With the financial meltdown from 2008, concern over loss exposure has become more and more critical to investors. Many bond owners also purchase insurance on their bonds to ensure safety and security are part of the equation. If you are considering buying municipal bonds, here are three important things to know about insuring them.
1. Municipal bond insurance is only as good as the insurance company backing it.
Many investors have learned that lesson before when companies long thought to be stable were faced with insolvency. The federal government was forced in 2008 to provide a $700 billion bailout of insurance companies guaranteeing bond and mortgage insurance. There are three leading suppliers of insurance for municipal bonds.

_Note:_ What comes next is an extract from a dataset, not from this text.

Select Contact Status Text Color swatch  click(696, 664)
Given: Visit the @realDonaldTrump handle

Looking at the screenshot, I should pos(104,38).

• National Public Finance Guarantee
Rating agencies rate these companies with ratings of AA to AA-. Always ask the ratings of the company recommended to guarantee the issued bonds.
2. You will need to pay a premium for the insurance.
Insurance requires paying premiums. Many bond issues will combine the cost of the bond, including the insurance premium. If the insurance is included in the bond pricing, your overall yield will also be reduced. Premiums are based on risk; the more exposure the insurance company has, the more premium they will charge for accepting the risk.
If the bond issuer has a rating of C, premiums for the insurance will be high; the opposite is true; an AAA-rated issue will require far less premium.
Just because a bond is insured doesn’t mean protection is automatic — the enormous failure of bonds issued by Puerto Rico. In May 201, Puerto Rico essentially filed for creditor protection; bondholders immediately turned to their insurance carrier. The bankruptcy court has delayed the insurance liability, and the hope is that an eventual settlement will arrive, but the future is still unclear.
One simple rule, if you are greedy and by lowly rated bonds, an insurance settlement may be more difficult.
3. Ratings are important
Like all things, dealing with those who can meet their financial obligations can reduce stress. Knowing the financial strength of the bond issue is more important than the actual yield being offered. A bond rating is a rating assigned to bonds that indicate their credit quality and ability to live up to their financial obligations. Independent rating services such as Standard & Poor’s, Moody’s Investors Service, and Fitch Ratings Inc. are well-known and accepted companies that provide ratings.